You can now stop hoarding and panic-buying face masks, at least if you’re living in Metro Manila.
According to Dr. Gerry Bagtasa of the University of the Philippines (UP) Institute of Environmental Science and Meteorology, the air quality at the capital city was actually worse during the New Year festivities compared to the aftermath of the eruption of the Taal Volcano.
Apparently, the weather plus the land cooling at nighttime actually prevented the majority of the ash from descending to the surface.
‘But most of the ash plume [blown toward Metro Manila] descended only up to 3 km. The finer ash was not able to reach the ground surface … The ashfall observed in some areas [is] relatively huge, which [was] pulled down by gravity.’ he said in an interview.
Bagtasa also clarified that much of the ash and dust that covered vehicles – and ultimately led to the ‘mask crisis’ – were too big to be inhaled anyway.
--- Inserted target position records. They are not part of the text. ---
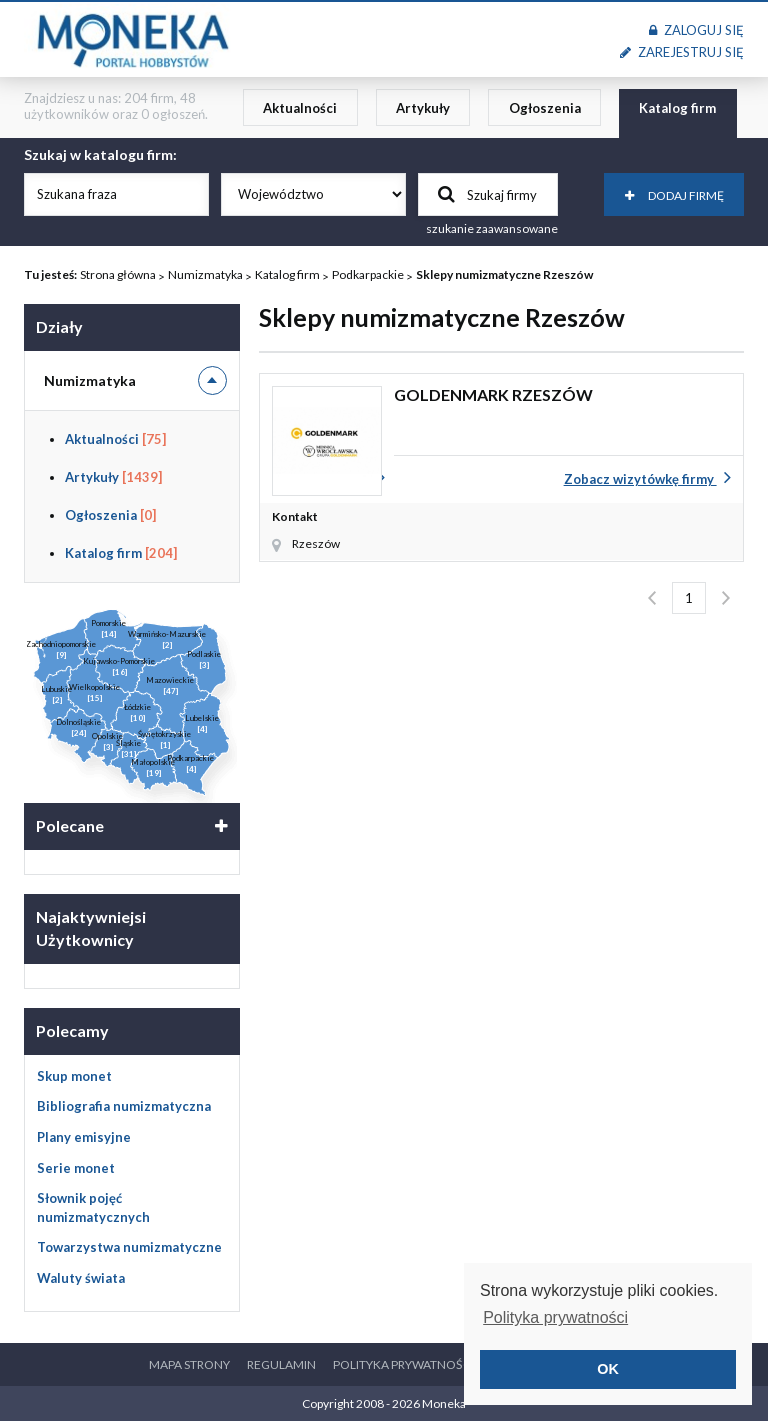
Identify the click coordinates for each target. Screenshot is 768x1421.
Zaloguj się (696, 30)
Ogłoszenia (545, 108)
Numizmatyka (205, 274)
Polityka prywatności (403, 1364)
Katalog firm (677, 108)
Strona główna (118, 274)
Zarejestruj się (682, 52)
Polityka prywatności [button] (555, 1317)
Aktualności (300, 108)
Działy (59, 326)
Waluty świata (81, 1278)
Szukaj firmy (487, 194)
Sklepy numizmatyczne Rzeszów (504, 274)
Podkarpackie (368, 274)
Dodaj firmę (674, 195)
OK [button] (608, 1369)
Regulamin (281, 1364)
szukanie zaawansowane (492, 228)
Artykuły (423, 108)
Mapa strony (189, 1364)
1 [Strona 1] (689, 598)
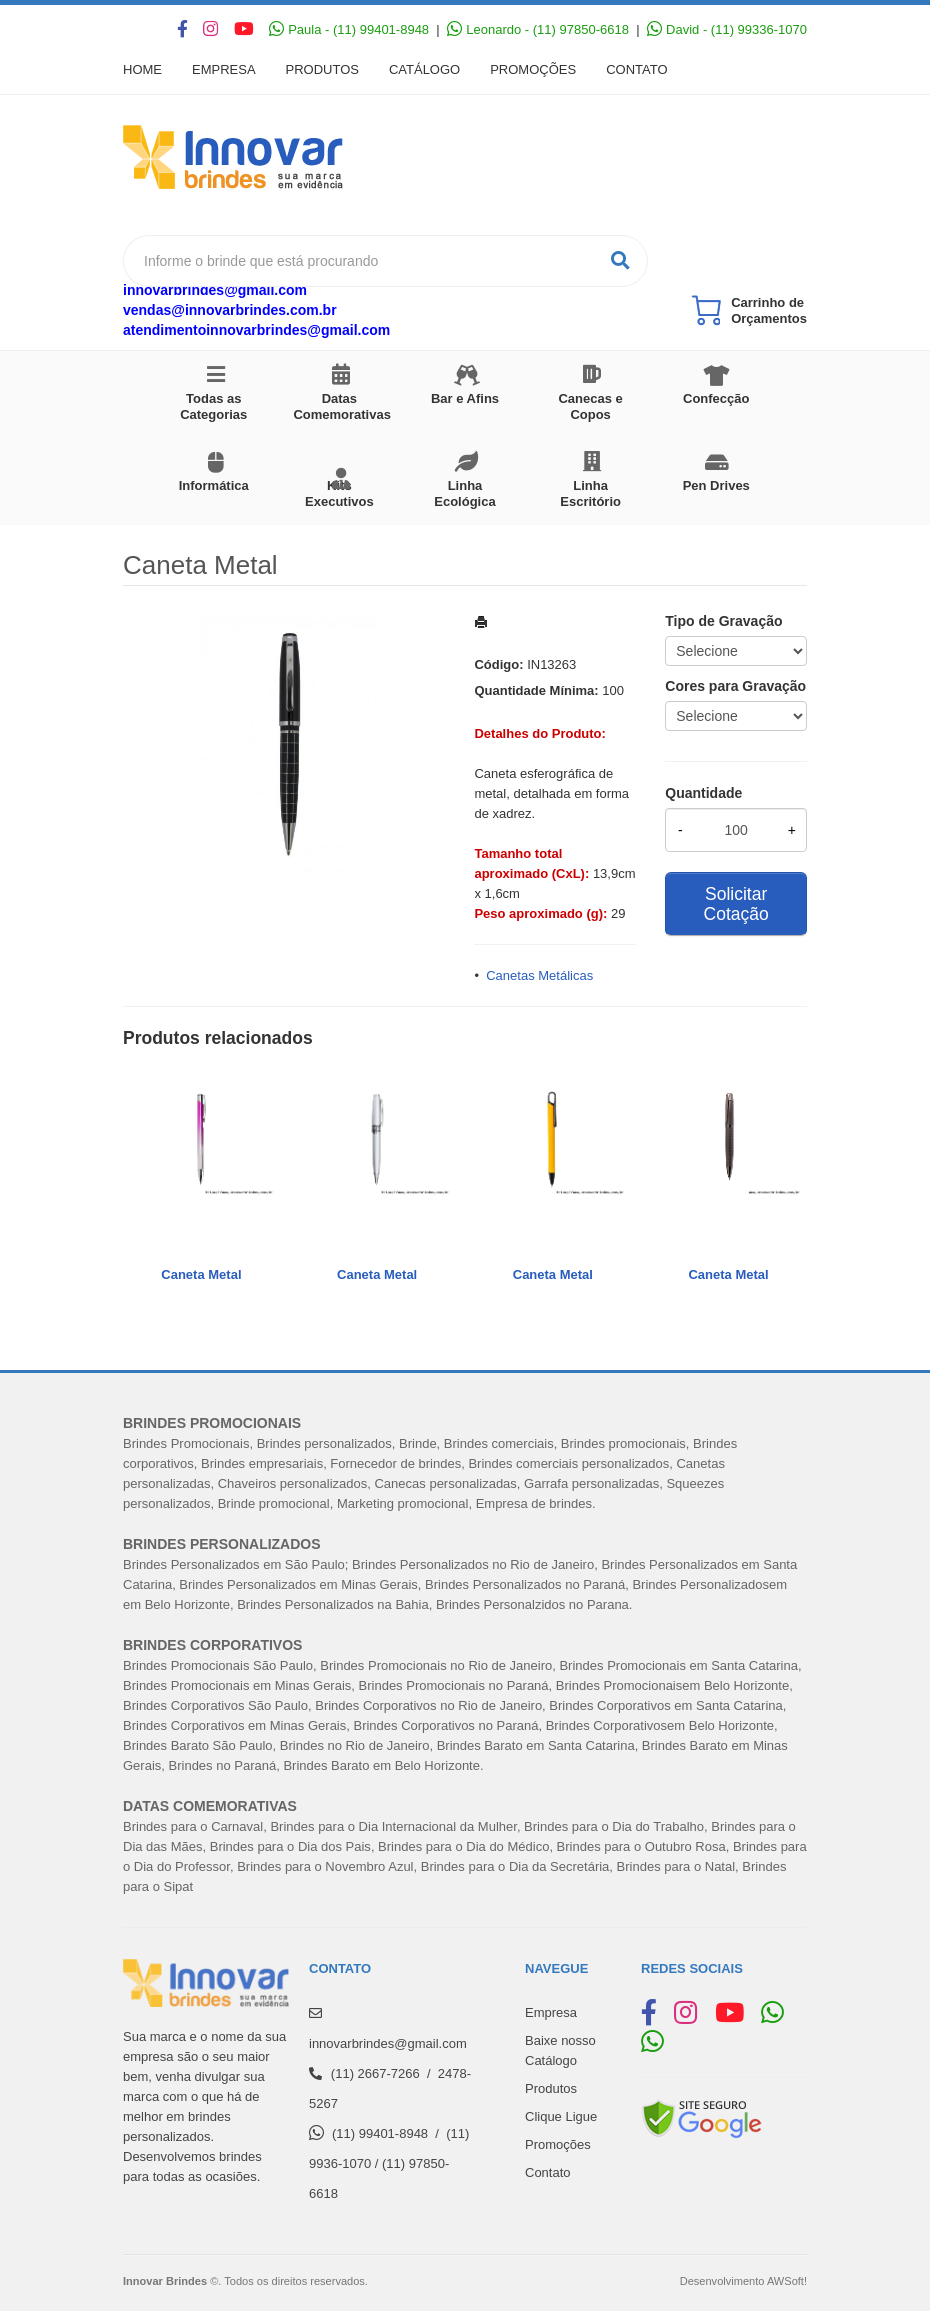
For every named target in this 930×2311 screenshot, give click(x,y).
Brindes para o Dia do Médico (463, 1846)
‘Yung diameter niya is around the width of the hair or around 3 times larger than the width of the hair. Ito ay malalaki.
In fact, hindi natin siya nahihinga paloob ng katawan natin,’ he furthered.
Bagtasa concludes that it’s people with respiratory conditions, such as asthma, that are really in need of the N95 masks.
‘Pag sinabing moderate, hindi naman lahat ng tao magkakasakit or mauubo. So ‘yung mga vulnerable na tao – mga bata, matatanda, mga may sakit sa lungs, may asthma…kailangan nila noong mask na iyon, even at relatively low levels.’